Requirement: There is one span to output from the data below: the lines starting at the line with "[portiernia_rozdzial_otwarty_015] (250, 1255)" and ending at the line with "Doctrina Qualitas dentro". Output it exactly, ends included, nothing more.

Supplied records:
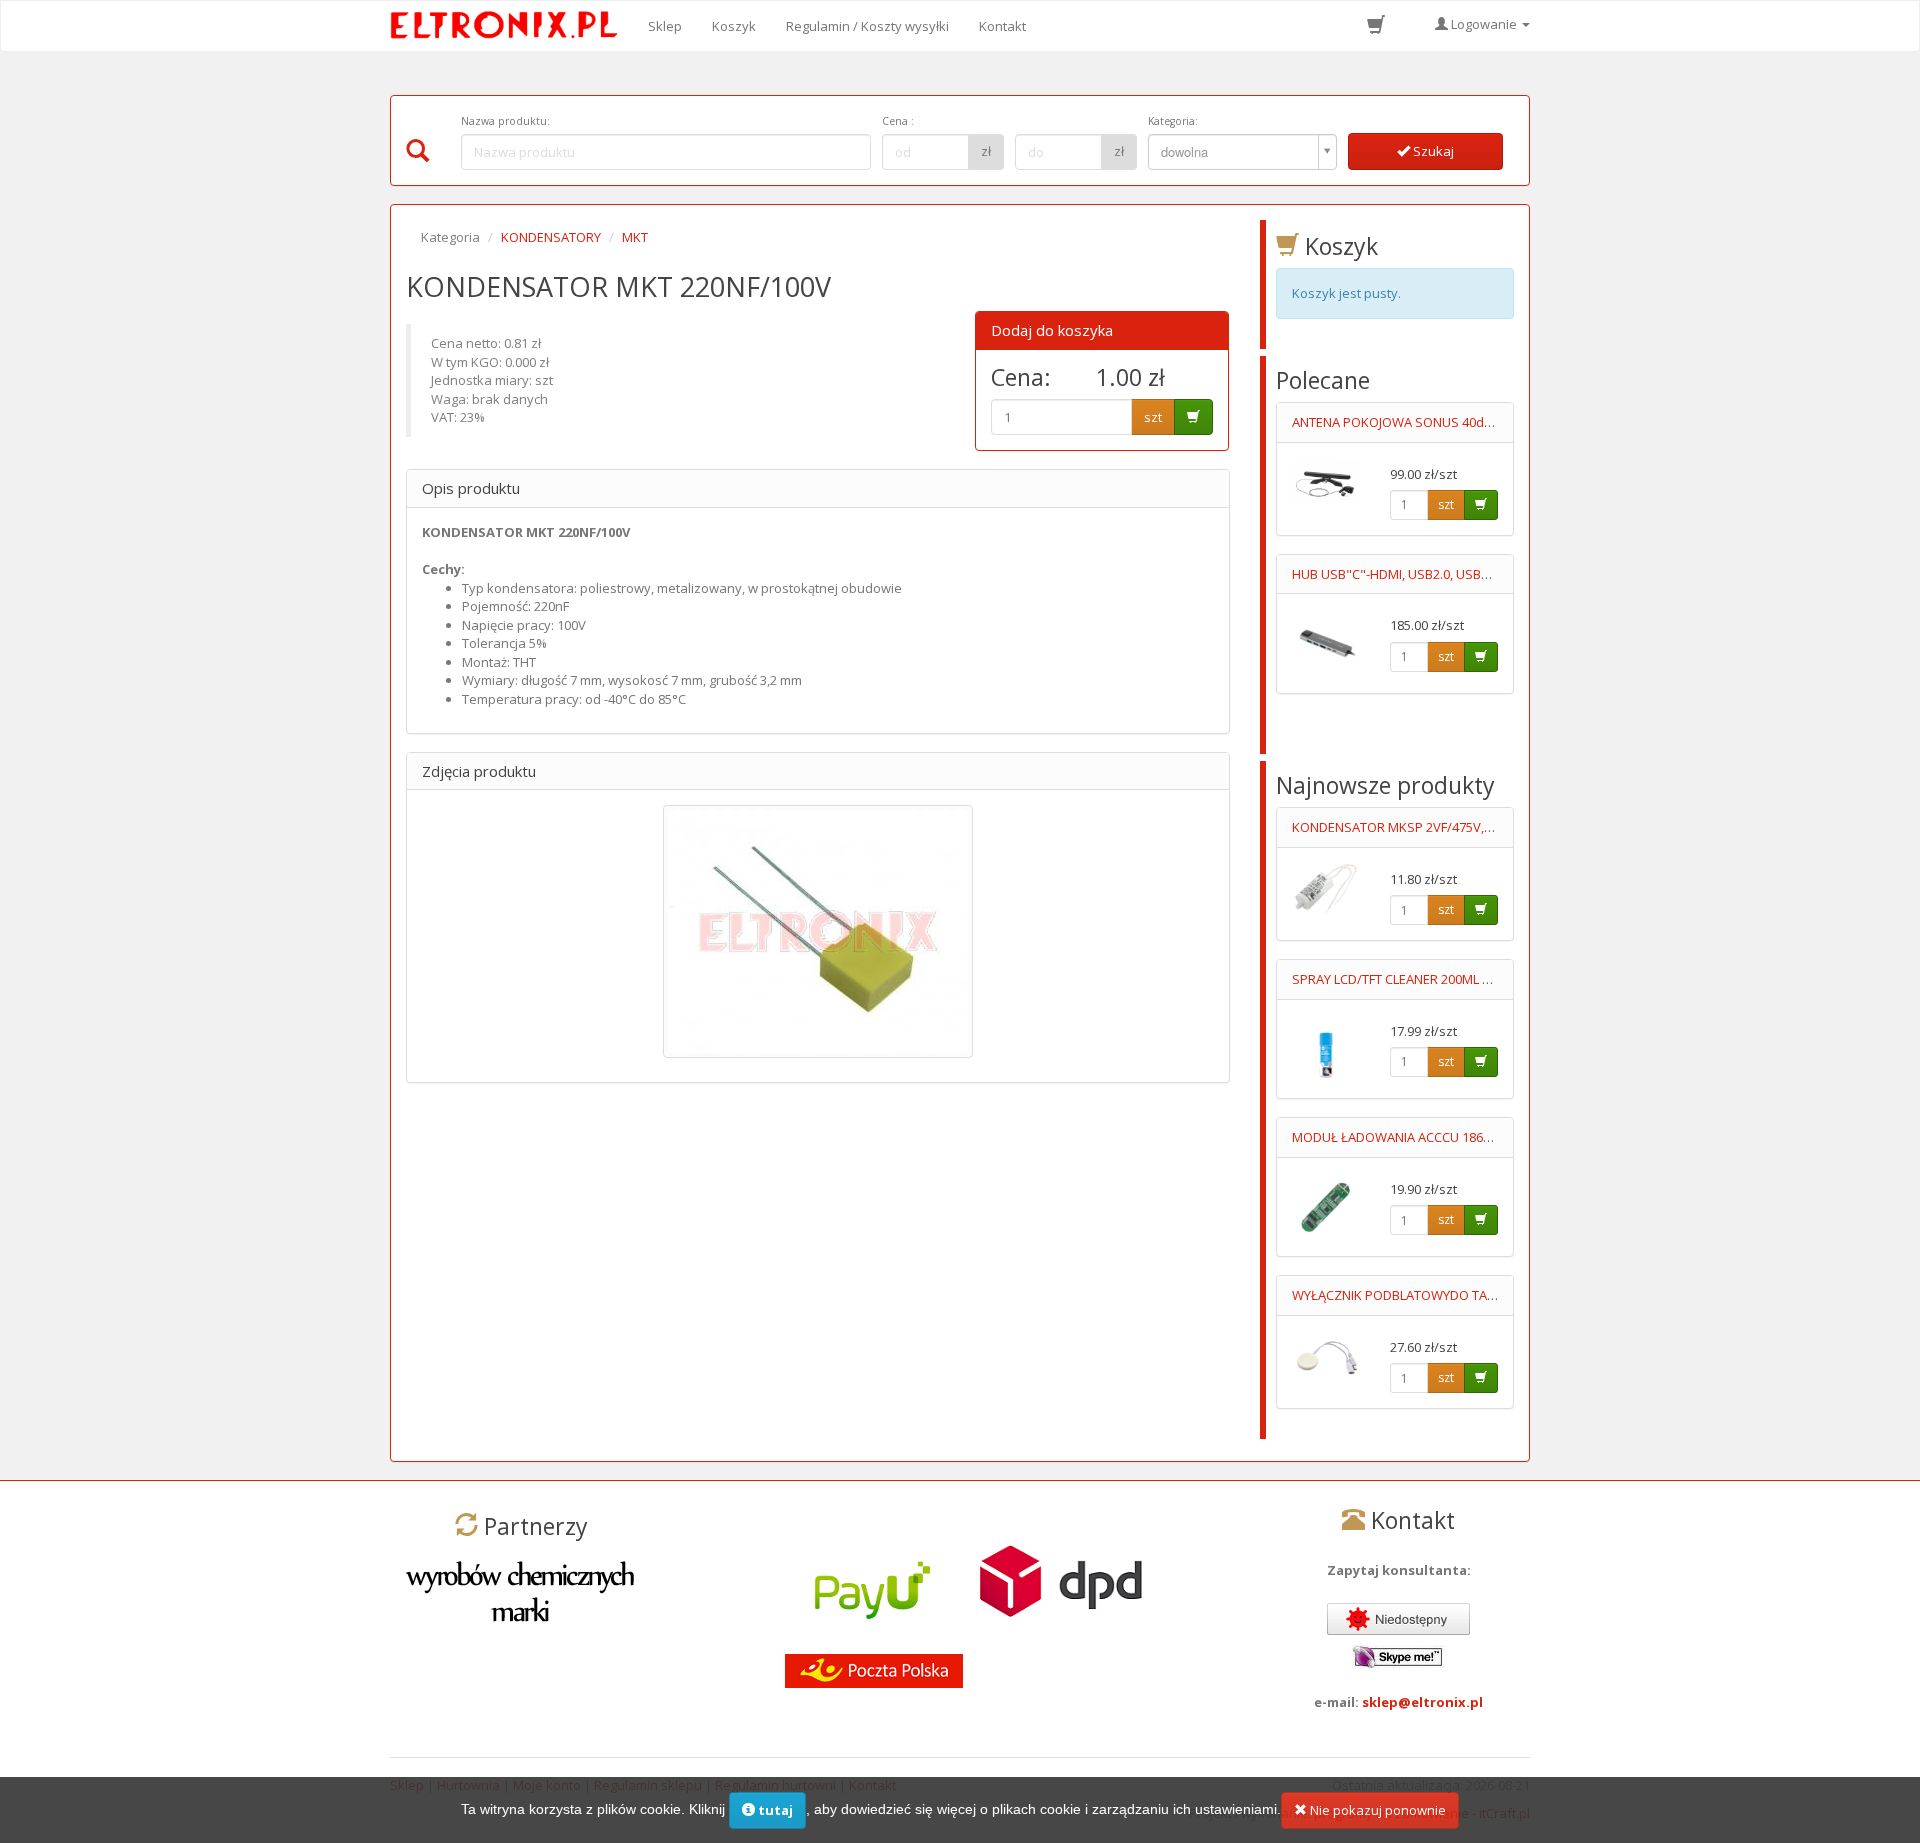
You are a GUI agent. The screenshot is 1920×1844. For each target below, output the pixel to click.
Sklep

==

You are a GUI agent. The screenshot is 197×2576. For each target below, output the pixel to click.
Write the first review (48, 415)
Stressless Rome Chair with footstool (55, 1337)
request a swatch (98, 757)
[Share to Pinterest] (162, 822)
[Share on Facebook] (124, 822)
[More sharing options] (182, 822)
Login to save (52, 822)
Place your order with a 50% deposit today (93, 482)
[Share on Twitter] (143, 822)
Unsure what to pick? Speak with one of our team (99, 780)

...

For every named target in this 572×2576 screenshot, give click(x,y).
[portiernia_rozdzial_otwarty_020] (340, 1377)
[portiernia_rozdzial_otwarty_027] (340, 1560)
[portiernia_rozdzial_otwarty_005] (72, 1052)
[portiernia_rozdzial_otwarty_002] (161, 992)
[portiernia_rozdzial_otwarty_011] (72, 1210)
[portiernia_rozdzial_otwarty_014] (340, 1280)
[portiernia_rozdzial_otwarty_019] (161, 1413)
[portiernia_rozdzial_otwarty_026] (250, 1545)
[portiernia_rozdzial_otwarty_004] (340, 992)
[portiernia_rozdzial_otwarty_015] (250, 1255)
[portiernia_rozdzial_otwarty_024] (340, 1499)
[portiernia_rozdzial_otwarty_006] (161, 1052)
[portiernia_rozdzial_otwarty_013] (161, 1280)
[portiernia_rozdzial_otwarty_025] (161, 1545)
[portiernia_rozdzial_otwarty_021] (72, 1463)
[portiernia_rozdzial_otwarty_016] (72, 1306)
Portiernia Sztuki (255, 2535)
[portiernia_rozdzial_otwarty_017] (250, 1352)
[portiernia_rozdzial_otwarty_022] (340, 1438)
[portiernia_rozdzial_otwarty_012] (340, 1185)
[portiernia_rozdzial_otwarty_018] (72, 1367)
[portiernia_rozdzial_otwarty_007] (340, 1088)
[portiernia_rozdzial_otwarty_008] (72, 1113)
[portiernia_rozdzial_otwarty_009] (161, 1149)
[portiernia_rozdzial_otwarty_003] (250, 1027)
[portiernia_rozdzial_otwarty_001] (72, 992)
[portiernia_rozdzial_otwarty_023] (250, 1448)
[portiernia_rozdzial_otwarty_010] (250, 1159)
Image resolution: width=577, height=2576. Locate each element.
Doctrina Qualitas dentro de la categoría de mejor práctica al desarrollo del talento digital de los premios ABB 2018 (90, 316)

Answer area:
[portiernia_rozdzial_otwarty_015] (250, 1255)
[portiernia_rozdzial_otwarty_024] (340, 1499)
[portiernia_rozdzial_otwarty_006] (161, 1052)
[portiernia_rozdzial_otwarty_013] (161, 1280)
[portiernia_rozdzial_otwarty_025] (161, 1545)
[portiernia_rozdzial_otwarty_021] (72, 1463)
[portiernia_rozdzial_otwarty_016] (72, 1306)
Portiernia Sztuki (255, 2535)
[portiernia_rozdzial_otwarty_017] (250, 1352)
[portiernia_rozdzial_otwarty_022] (340, 1438)
[portiernia_rozdzial_otwarty_012] (340, 1185)
[portiernia_rozdzial_otwarty_018] (72, 1367)
[portiernia_rozdzial_otwarty_007] (340, 1088)
[portiernia_rozdzial_otwarty_008] (72, 1113)
[portiernia_rozdzial_otwarty_009] (161, 1149)
[portiernia_rozdzial_otwarty_003] (250, 1027)
[portiernia_rozdzial_otwarty_001] (72, 992)
[portiernia_rozdzial_otwarty_023] (250, 1448)
[portiernia_rozdzial_otwarty_010] (250, 1159)
Image resolution: width=577, height=2576. Locate each element.
Doctrina Qualitas dentro de la categoría de mejor práctica al desarrollo del talento digital de los premios ABB 2018 (90, 316)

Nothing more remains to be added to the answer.